● PAGE EXTRACT:
>>>>

Back to Top
Classic Mix

It’s been ages since I last heard this song, and while the sheer amusement value of such doggerel couplets as “I would climb the Andes solely / To count the freckles on your body” and “Lucky that my breasts are small and humble / So you don’t confuse them with mountains” will surely never pall, the bafflingly pervy music video (a 2002 Latin Grammy winner, no less) trespasses into genuinely creepy territory as far as I’m concerned. Some things, sadly, you can’t unsee… Putting that aside, though, Shakira’s vocal style is scarcely less remarkable today than it was 16 years ago, so unorthodox and instantly recognisable as to be almost an instant caricature of itself. Most female vocalists want to create a unique sonic brand, but I reckon you’d only need the fingers of one hand to count those who’ve slam-dunked it as convincingly as this during the past decade.

If you can tear your ears away from Shakira chewing up the scenery, though, the main beat is also interesting. These days, I get the impression that pop producers who build their songs around a four-to-the-floor kick drum often don’t want to compromise its power by carving out much space for a backbeat, but here the snare’s given a generous helping of meaty lower mid-range. Yes, this does draw some rhythmic firepower away from the verses, but on the flipside also generates an undeniable arrangement ‘lift’ when the chorus texture arrives. The understated electric guitars are also easy to overlook behind all those twinkly percussion and charango layers, but I think they’re crucial to the texture’s mid-range harmonic density and stereo width, and also seem to lend a certain ‘glue’ to the production as a whole. (If you’re thinking ‘what electric guitars?’ try listening only to the stereo Sides signal, which unveils their surprisingly in-depth arrangement.)

<<<<

● APPLY WHAT YOU READ:
(a) List every instrument or sound source that the Classic Mix piece names in its discussion of the song's beat and arrangement.
(b) Duplicate the passage of the Classic Mix piece that begins at the words "Back to Top" and stops after "the past decade.".
The listing that comes next has no part in any of this.

● RECORD EXCERPTS:
>>>>

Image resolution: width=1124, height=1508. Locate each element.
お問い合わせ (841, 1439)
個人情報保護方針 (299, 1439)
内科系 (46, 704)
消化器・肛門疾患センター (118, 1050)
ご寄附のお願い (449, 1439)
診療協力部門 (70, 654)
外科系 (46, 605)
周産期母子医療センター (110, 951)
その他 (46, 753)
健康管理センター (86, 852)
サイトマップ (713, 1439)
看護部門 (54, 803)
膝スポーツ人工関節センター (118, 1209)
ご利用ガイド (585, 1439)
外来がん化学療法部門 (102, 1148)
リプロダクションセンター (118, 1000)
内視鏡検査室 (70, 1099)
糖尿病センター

<<<<

● ANSWERS TO THIS EXERCISE:
(a)
- Kick drum
- Snare
- Electric guitars
- Percussion
- Charango

(b)
Back to Top
Classic Mix

It’s been ages since I last heard this song, and while the sheer amusement value of such doggerel couplets as “I would climb the Andes solely / To count the freckles on your body” and “Lucky that my breasts are small and humble / So you don’t confuse them with mountains” will surely never pall, the bafflingly pervy music video (a 2002 Latin Grammy winner, no less) trespasses into genuinely creepy territory as far as I’m concerned. Some things, sadly, you can’t unsee… Putting that aside, though, Shakira’s vocal style is scarcely less remarkable today than it was 16 years ago, so unorthodox and instantly recognisable as to be almost an instant caricature of itself. Most female vocalists want to create a unique sonic brand, but I reckon you’d only need the fingers of one hand to count those who’ve slam-dunked it as convincingly as this during the past decade.